Digital life and death
Have you ever asked yourself whether you should unfollow a celebrity now that (s)he is no more? What about a friend who has passed away?
Most of us continue to follow the friend’s account out of respect; a close relative sometimes takes it over and chooses to announce the news, and sometimes, continues to keep it alive.
We asked one of the world’s leading social media scientists, Sree Sreenivasan, some questions to get clarity. His advice: Look forward, not at what has passed. And create a digital will!
“The big tech companies do not have uniform approaches to what happens to your photos and your data after you die,” says Sreenivasan. “Google is the gold standard, which lets you create an ‘inactive account plan’ via the Inactive Account Manager − you can select upto 10 people who have access to your account after three to 18 months of inactivity. You can designate which parts of your Google life particular people can access to download, say, your photos, email etc.”
Sreenivasan knows social media. After serving as Chief Digital Officer at the Metropolitan Museum of Art and at Columbia University, Sreenivasan is currently a Marshall Loeb Visiting Professor of Digital Innovation at Stony Brook University in New York, and co-founder of the Digimentors Consultancy.
Sreenivasan then talks about other social media platforms. “Facebook’s Legacy Contact tool is terrific. I make three requests to all,” he says. “One. Please explore this. Two. Please warn your designee before you add them to the system, otherwise they may think you’re dying now. And three. Don’t make me your FB Legacy Contact, I’m already full up!”
Instagram, we discover, is similar to Facebook, but does not have a “legacy contract”. As per the tech website Kim Komando, your family can request the deletion of your account, or have it “memorialised”. (Please see box with actor Sushant Singh Rajput’s memorialised Instagram account). “Instagram does require proof that you’ve passed away first. This could be a link to an obituary, news article or a death certificate,” say experts.
Twitter recently faced a backlash when it announced it would delete inactive accounts, then decided that it would work on an appropriate method of memorialising those belonging to people who have died.
What is a digital will? Sreenivasan explains, “It’s simply a document that explains what you want to do with your digital data, just as you would with your physical assets.”
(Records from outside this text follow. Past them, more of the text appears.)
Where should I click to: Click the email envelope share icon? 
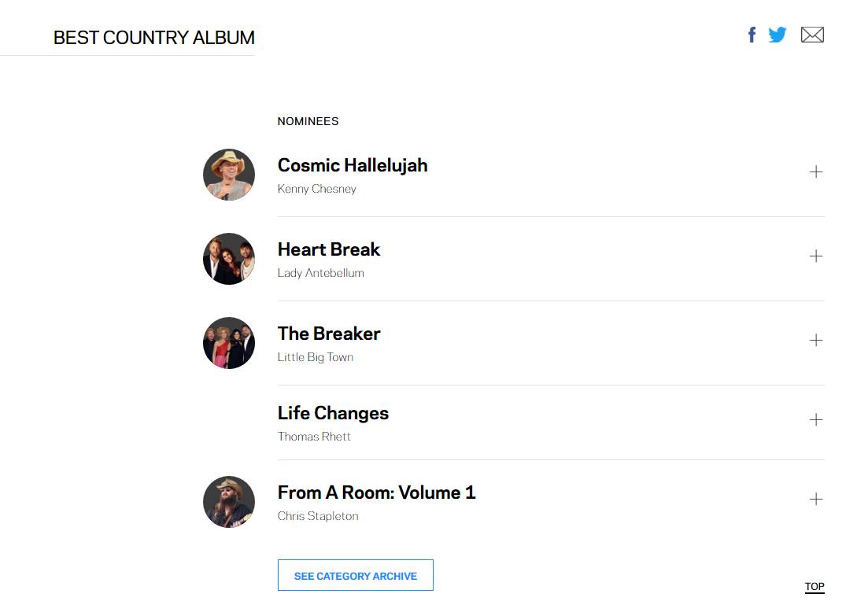point(812,35)
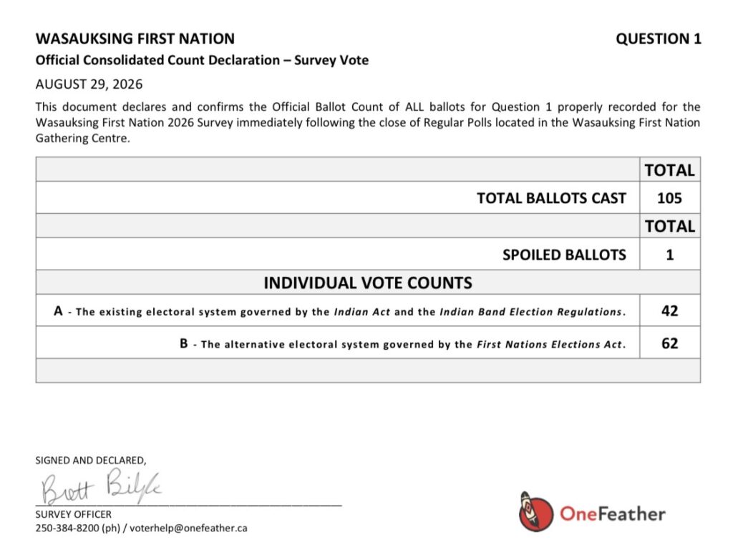This screenshot has width=733, height=560.
Task: Click the AUGUST 29, 2026 date
Action: click(89, 84)
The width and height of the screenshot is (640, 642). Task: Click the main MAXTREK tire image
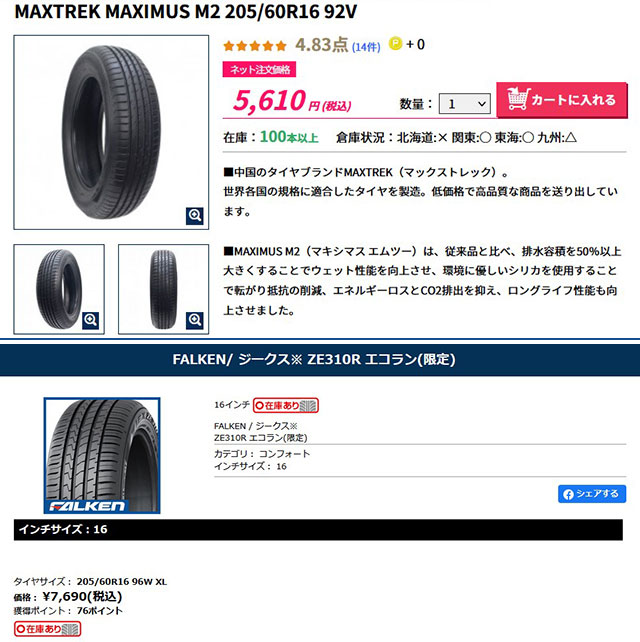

As a user, should one continue to follow the social media account of a deceased celebrity? “I can’t see why you would, unless their family or foundation decides to continue posting,” says Sreenivasan.
And what about social media accounts of our friends and relatives who pass away?
“I wouldn’t follow them,” he says. “Instead, invest your time and energy in telling friends and relatives about the tips at the top of this article!”